## Problem requirements
This exercise calls for every line of the data below with the string "more" in it.

## Records supplied
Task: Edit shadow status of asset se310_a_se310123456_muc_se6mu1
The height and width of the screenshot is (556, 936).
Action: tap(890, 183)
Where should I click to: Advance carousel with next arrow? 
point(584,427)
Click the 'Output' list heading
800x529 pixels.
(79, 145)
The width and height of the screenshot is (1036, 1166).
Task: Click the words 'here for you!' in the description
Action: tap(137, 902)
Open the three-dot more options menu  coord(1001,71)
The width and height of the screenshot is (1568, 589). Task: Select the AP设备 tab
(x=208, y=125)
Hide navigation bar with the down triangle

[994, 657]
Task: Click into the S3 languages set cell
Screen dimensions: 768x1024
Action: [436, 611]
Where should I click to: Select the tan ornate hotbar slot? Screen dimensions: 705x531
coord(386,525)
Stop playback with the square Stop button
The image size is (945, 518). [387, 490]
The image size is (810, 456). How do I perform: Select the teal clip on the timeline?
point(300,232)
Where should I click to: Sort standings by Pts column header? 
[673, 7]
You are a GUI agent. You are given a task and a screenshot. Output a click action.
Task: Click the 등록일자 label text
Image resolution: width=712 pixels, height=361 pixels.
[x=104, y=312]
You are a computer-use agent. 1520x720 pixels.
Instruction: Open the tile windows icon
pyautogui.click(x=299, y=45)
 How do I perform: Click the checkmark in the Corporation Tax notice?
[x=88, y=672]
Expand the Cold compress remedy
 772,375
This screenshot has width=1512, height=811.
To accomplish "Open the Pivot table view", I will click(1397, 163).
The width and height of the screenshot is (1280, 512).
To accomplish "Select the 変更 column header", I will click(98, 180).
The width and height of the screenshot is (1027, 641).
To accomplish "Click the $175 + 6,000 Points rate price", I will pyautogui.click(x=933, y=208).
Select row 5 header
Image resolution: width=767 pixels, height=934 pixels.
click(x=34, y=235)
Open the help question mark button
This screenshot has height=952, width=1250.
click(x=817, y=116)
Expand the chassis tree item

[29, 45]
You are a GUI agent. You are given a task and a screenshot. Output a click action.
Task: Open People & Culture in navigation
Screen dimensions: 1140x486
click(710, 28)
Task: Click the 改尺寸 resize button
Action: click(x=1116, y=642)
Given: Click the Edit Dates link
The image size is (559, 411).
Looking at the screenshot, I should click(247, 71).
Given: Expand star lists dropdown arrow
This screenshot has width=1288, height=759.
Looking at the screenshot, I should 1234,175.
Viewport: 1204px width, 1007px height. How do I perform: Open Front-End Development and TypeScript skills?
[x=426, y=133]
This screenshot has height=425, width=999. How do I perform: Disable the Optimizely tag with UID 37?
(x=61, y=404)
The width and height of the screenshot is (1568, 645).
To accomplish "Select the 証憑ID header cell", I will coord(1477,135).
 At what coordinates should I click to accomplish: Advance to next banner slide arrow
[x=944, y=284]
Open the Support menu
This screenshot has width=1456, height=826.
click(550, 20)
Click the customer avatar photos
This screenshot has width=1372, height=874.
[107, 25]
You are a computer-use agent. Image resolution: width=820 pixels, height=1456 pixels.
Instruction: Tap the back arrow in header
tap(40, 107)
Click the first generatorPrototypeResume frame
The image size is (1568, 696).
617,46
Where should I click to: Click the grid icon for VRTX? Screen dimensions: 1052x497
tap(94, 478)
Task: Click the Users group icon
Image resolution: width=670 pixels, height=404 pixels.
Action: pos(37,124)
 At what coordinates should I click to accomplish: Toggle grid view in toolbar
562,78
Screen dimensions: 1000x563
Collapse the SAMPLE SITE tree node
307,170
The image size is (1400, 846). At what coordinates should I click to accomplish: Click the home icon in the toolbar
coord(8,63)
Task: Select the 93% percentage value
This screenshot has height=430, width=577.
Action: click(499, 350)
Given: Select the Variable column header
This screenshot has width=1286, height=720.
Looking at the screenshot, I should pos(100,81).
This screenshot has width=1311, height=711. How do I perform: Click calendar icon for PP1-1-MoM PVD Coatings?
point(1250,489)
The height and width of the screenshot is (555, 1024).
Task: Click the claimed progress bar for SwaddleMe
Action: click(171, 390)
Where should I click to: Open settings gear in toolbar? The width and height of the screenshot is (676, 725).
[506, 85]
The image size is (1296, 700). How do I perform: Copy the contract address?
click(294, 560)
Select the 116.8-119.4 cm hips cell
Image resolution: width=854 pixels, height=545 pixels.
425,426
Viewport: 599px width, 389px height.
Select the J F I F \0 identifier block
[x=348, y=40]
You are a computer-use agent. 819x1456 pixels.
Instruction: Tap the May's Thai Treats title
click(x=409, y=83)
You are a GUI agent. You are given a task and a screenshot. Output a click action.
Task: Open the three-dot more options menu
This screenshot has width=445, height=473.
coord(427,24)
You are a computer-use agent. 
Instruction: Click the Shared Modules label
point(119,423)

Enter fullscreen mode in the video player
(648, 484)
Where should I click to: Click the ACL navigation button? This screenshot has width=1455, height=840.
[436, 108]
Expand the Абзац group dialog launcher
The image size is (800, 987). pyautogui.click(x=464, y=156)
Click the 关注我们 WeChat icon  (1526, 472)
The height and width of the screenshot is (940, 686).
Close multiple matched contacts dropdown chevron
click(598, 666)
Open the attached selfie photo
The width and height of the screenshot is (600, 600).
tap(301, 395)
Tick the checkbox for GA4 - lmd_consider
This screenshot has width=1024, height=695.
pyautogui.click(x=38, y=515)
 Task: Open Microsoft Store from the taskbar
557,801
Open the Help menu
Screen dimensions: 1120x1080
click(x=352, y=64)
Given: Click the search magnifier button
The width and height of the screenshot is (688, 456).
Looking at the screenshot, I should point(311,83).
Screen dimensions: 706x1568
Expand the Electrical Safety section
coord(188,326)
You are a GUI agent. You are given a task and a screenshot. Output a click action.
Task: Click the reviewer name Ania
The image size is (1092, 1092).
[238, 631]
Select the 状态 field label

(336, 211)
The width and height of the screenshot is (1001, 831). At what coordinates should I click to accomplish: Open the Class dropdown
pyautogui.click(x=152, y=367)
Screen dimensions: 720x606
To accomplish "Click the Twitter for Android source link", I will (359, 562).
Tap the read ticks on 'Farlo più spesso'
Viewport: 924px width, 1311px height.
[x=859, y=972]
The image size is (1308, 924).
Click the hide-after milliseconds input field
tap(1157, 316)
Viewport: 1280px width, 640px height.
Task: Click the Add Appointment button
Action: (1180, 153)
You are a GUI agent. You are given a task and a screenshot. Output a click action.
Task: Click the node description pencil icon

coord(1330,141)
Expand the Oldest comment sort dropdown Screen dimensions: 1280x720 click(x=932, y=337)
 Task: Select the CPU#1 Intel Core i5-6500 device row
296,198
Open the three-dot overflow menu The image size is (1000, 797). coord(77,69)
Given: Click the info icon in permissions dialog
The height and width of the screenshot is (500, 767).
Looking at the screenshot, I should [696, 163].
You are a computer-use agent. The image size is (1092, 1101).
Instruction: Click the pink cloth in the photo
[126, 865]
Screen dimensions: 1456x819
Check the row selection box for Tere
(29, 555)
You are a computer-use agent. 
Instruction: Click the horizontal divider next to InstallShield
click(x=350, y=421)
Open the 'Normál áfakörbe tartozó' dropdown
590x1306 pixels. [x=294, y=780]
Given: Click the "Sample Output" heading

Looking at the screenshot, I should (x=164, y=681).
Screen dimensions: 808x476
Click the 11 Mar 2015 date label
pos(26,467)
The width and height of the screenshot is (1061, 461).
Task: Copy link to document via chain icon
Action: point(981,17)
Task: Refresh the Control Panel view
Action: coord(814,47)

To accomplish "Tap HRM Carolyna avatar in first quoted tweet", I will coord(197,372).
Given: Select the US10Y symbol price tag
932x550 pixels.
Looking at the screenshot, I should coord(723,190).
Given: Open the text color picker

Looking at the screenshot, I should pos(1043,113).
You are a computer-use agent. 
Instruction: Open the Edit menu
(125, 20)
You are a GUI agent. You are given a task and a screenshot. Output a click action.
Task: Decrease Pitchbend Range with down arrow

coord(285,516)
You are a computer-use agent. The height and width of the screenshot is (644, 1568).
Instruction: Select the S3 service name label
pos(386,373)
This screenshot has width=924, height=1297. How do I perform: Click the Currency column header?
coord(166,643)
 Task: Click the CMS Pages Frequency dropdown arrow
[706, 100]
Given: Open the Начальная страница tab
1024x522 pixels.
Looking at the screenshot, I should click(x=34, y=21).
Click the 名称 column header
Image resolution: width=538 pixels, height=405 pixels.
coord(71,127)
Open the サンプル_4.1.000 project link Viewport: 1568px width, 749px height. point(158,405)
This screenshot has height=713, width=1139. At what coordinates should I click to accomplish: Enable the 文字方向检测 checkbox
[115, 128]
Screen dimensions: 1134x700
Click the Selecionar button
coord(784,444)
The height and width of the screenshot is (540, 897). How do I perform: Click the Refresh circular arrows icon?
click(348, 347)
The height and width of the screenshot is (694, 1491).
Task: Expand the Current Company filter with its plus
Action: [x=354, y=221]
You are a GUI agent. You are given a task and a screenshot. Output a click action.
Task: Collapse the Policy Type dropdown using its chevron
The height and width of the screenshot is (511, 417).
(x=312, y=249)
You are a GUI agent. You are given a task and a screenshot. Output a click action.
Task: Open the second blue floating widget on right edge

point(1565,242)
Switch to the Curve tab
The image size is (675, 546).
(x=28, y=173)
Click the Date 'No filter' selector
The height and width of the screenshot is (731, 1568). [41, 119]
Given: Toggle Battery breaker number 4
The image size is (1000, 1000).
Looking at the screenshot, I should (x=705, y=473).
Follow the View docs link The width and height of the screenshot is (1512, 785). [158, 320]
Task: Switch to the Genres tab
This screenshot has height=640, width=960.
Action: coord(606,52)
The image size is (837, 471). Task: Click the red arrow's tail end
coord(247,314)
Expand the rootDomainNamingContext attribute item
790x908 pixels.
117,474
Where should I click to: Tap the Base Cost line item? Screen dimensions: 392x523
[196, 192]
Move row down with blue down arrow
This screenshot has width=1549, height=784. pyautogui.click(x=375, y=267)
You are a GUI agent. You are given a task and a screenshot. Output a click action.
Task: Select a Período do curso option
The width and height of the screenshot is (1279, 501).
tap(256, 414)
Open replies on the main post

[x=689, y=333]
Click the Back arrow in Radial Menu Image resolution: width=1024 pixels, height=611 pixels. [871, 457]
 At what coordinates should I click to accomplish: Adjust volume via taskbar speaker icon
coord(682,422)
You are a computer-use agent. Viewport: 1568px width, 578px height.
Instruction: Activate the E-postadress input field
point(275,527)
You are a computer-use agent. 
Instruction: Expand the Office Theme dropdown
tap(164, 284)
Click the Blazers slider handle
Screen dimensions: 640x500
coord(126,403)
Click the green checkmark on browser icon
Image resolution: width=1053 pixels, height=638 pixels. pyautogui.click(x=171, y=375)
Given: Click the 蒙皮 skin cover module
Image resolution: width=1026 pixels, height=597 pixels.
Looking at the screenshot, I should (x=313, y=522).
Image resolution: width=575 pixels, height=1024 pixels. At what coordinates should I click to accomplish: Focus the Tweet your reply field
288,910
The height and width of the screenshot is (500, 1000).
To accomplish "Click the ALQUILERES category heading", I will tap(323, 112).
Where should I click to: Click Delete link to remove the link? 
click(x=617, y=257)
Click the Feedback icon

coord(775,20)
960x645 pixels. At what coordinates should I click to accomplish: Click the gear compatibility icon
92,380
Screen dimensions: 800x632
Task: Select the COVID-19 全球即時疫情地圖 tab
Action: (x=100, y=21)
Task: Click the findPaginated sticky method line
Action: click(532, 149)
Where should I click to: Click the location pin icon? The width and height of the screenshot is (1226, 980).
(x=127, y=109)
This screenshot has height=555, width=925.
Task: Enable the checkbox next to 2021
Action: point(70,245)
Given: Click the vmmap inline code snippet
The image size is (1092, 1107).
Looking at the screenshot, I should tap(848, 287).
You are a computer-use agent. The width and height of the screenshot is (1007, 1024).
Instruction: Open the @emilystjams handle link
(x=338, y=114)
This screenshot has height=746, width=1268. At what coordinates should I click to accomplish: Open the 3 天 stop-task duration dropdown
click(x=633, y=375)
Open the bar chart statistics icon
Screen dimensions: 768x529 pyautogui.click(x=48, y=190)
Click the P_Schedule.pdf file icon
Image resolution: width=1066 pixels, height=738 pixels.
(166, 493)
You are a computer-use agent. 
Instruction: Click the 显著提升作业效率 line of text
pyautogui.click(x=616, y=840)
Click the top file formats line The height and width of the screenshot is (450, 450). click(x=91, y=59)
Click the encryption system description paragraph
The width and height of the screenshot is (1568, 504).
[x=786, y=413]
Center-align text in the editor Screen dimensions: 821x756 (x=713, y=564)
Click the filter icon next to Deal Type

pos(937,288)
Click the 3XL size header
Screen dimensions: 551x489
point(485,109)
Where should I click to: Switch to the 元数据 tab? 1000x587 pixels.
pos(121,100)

## Reply to the task
Open the three-dot more options menu  coord(1001,71)
Task: Open the three-dot more options menu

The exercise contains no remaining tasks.